• **Data supplied**:
## start
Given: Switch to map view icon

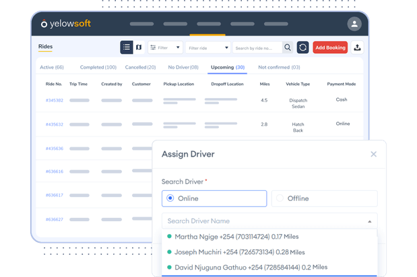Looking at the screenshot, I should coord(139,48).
## end
## start
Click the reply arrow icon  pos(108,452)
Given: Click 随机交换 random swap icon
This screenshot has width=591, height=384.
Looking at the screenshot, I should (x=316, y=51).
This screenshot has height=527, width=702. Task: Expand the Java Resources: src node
## end
Which lines in the records contain the string "width", with case counting? Find each of them and copy it out in full.

This screenshot has width=591, height=384.
This screenshot has height=527, width=702. Task: Expand the Java Resources: src node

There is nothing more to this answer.